Rows of pointing data
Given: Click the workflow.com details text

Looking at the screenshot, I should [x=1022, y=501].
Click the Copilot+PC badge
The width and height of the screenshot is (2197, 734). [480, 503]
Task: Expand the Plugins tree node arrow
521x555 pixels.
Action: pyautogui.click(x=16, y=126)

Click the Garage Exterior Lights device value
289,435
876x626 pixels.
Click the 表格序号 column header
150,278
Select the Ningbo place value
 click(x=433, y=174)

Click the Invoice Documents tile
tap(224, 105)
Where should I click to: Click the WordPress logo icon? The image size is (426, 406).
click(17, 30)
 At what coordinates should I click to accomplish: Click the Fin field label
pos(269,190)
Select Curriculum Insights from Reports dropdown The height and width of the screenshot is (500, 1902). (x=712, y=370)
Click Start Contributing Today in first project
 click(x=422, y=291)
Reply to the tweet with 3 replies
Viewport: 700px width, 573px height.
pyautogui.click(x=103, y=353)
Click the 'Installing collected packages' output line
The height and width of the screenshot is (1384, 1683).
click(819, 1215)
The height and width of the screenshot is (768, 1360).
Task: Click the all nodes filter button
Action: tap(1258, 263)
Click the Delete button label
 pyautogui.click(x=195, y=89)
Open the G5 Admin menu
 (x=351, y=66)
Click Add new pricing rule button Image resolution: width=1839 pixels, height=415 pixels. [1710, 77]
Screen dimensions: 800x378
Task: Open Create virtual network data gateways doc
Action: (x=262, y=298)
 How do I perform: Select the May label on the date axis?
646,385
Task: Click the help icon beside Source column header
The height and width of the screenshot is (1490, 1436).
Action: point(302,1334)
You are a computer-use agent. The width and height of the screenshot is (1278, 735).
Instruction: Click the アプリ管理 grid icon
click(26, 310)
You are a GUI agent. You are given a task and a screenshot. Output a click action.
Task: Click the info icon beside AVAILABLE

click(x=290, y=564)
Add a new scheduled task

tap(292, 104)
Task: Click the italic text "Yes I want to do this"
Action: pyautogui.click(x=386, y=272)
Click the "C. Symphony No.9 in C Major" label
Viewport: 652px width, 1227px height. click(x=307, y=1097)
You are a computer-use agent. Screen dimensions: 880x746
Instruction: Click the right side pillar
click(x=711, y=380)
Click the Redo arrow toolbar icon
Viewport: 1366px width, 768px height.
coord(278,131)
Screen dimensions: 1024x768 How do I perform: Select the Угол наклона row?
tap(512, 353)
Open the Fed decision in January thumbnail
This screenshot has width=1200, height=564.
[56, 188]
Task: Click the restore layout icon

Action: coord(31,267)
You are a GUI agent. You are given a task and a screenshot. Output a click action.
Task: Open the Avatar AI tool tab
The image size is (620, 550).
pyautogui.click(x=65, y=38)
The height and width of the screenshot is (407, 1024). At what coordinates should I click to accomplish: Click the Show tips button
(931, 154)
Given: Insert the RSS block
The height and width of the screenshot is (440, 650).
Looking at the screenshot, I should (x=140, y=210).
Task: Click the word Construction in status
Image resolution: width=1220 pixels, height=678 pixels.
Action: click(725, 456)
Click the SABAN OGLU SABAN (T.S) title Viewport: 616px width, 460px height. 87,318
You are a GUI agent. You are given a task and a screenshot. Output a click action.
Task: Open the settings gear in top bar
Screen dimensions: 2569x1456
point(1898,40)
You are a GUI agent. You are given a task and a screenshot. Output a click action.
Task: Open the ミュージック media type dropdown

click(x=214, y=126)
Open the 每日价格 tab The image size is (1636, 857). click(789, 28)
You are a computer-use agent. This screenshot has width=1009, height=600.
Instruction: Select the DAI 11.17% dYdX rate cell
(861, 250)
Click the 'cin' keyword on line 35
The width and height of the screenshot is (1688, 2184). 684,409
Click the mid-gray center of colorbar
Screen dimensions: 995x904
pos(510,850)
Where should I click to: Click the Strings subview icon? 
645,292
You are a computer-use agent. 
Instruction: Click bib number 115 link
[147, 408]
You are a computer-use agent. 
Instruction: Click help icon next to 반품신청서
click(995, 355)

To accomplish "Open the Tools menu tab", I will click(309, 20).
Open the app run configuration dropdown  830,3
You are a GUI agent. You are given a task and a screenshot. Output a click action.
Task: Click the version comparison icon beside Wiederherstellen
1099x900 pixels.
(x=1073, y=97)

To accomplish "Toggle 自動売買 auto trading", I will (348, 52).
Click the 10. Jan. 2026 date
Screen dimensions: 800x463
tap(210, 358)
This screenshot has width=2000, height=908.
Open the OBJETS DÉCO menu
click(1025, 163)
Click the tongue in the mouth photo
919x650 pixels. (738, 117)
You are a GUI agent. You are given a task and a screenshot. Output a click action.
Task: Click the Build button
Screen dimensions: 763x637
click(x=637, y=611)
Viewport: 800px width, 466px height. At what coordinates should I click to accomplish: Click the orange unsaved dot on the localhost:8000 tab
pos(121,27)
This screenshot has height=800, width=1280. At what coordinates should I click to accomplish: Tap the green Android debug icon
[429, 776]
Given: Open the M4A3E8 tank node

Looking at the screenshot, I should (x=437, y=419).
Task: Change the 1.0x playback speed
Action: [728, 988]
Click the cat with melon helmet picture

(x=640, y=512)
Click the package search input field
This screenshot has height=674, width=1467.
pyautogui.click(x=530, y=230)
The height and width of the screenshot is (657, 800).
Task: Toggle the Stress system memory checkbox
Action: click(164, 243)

[What you will do]: Output every line of the items above as a JSON list of strings, one string per line, with blank lines omitted.

[Problem solution]:
[
  "Given: Click the workflow.com details text",
  "Looking at the screenshot, I should [x=1022, y=501].",
  "Click the Copilot+PC badge",
  "The width and height of the screenshot is (2197, 734). [480, 503]",
  "Task: Expand the Plugins tree node arrow",
  "521x555 pixels.",
  "Action: pyautogui.click(x=16, y=126)",
  "Click the Garage Exterior Lights device value",
  "289,435",
  "876x626 pixels.",
  "Click the 表格序号 column header",
  "150,278",
  "Select the Ningbo place value",
  " click(x=433, y=174)",
  "Click the Invoice Documents tile",
  "tap(224, 105)",
  "Where should I click to: Click the WordPress logo icon? The image size is (426, 406).",
  "click(17, 30)",
  " At what coordinates should I click to accomplish: Click the Fin field label",
  "pos(269,190)",
  "Select Curriculum Insights from Reports dropdown The height and width of the screenshot is (500, 1902). (x=712, y=370)",
  "Click Start Contributing Today in first project",
  " click(x=422, y=291)",
  "Reply to the tweet with 3 replies",
  "Viewport: 700px width, 573px height.",
  "pyautogui.click(x=103, y=353)",
  "Click the 'Installing collected packages' output line",
  "The height and width of the screenshot is (1384, 1683).",
  "click(819, 1215)",
  "The height and width of the screenshot is (768, 1360).",
  "Task: Click the all nodes filter button",
  "Action: tap(1258, 263)",
  "Click the Delete button label",
  " pyautogui.click(x=195, y=89)",
  "Open the G5 Admin menu",
  " (x=351, y=66)",
  "Click Add new pricing rule button Image resolution: width=1839 pixels, height=415 pixels. [1710, 77]",
  "Screen dimensions: 800x378",
  "Task: Open Create virtual network data gateways doc",
  "Action: (x=262, y=298)",
  " How do I perform: Select the May label on the date axis?",
  "646,385",
  "Task: Click the help icon beside Source column header",
  "The height and width of the screenshot is (1490, 1436).",
  "Action: point(302,1334)",
  "You are a computer-use agent. The width and height of the screenshot is (1278, 735).",
  "Instruction: Click the アプリ管理 grid icon",
  "click(26, 310)",
  "You are a GUI agent. You are given a task and a screenshot. Output a click action.",
  "Task: Click the info icon beside AVAILABLE",
  "click(x=290, y=564)",
  "Add a new scheduled task",
  "tap(292, 104)",
  "Task: Click the italic text \"Yes I want to do this\"",
  "Action: pyautogui.click(x=386, y=272)",
  "Click the \"C. Symphony No.9 in C Major\" label",
  "Viewport: 652px width, 1227px height. click(x=307, y=1097)",
  "You are a computer-use agent. Screen dimensions: 880x746",
  "Instruction: Click the right side pillar",
  "click(x=711, y=380)",
  "Click the Redo arrow toolbar icon",
  "Viewport: 1366px width, 768px height.",
  "coord(278,131)",
  "Screen dimensions: 1024x768 How do I perform: Select the Угол наклона row?",
  "tap(512, 353)",
  "Open the Fed decision in January thumbnail",
  "This screenshot has width=1200, height=564.",
  "[56, 188]",
  "Task: Click the restore layout icon",
  "Action: coord(31,267)",
  "You are a GUI agent. You are given a task and a screenshot. Output a click action.",
  "Task: Open the Avatar AI tool tab",
  "The image size is (620, 550).",
  "pyautogui.click(x=65, y=38)",
  "The height and width of the screenshot is (407, 1024). At what coordinates should I click to accomplish: Click the Show tips button",
  "(931, 154)",
  "Given: Insert the RSS block",
  "The height and width of the screenshot is (440, 650).",
  "Looking at the screenshot, I should (x=140, y=210).",
  "Task: Click the word Construction in status",
  "Image resolution: width=1220 pixels, height=678 pixels.",
  "Action: click(725, 456)",
  "Click the SABAN OGLU SABAN (T.S) title Viewport: 616px width, 460px height. 87,318",
  "You are a GUI agent. You are given a task and a screenshot. Output a click action.",
  "Task: Open the settings gear in top bar",
  "Screen dimensions: 2569x1456",
  "point(1898,40)",
  "You are a GUI agent. You are given a task and a screenshot. Output a click action.",
  "Task: Open the ミュージック media type dropdown",
  "click(x=214, y=126)",
  "Open the 每日价格 tab The image size is (1636, 857). click(789, 28)",
  "You are a computer-use agent. This screenshot has width=1009, height=600.",
  "Instruction: Select the DAI 11.17% dYdX rate cell",
  "(861, 250)",
  "Click the 'cin' keyword on line 35",
  "The width and height of the screenshot is (1688, 2184). 684,409",
  "Click the mid-gray center of colorbar",
  "Screen dimensions: 995x904",
  "pos(510,850)",
  "Where should I click to: Click the Strings subview icon? ",
  "645,292",
  "You are a computer-use agent. ",
  "Instruction: Click bib number 115 link",
  "[147, 408]",
  "You are a computer-use agent. ",
  "Instruction: Click help icon next to 반품신청서",
  "click(995, 355)",
  "To accomplish \"Open the Tools menu tab\", I will click(309, 20).",
  "Open the app run configuration dropdown  830,3",
  "You are a GUI agent. You are given a task and a screenshot. Output a click action.",
  "Task: Click the version comparison icon beside Wiederherstellen",
  "1099x900 pixels.",
  "(x=1073, y=97)",
  "To accomplish \"Toggle 自動売買 auto trading\", I will (348, 52).",
  "Click the 10. Jan. 2026 date",
  "Screen dimensions: 800x463",
  "tap(210, 358)",
  "This screenshot has width=2000, height=908.",
  "Open the OBJETS DÉCO menu",
  "click(1025, 163)",
  "Click the tongue in the mouth photo",
  "919x650 pixels. (738, 117)",
  "You are a GUI agent. You are given a task and a screenshot. Output a click action.",
  "Task: Click the Build button",
  "Screen dimensions: 763x637",
  "click(x=637, y=611)",
  "Viewport: 800px width, 466px height. At what coordinates should I click to accomplish: Click the orange unsaved dot on the localhost:8000 tab",
  "pos(121,27)",
  "This screenshot has height=800, width=1280. At what coordinates should I click to accomplish: Tap the green Android debug icon",
  "[429, 776]",
  "Given: Open the M4A3E8 tank node",
  "Looking at the screenshot, I should (x=437, y=419).",
  "Task: Change the 1.0x playback speed",
  "Action: [728, 988]",
  "Click the cat with melon helmet picture",
  "(x=640, y=512)",
  "Click the package search input field",
  "This screenshot has height=674, width=1467.",
  "pyautogui.click(x=530, y=230)",
  "The height and width of the screenshot is (657, 800).",
  "Task: Toggle the Stress system memory checkbox",
  "Action: click(164, 243)"
]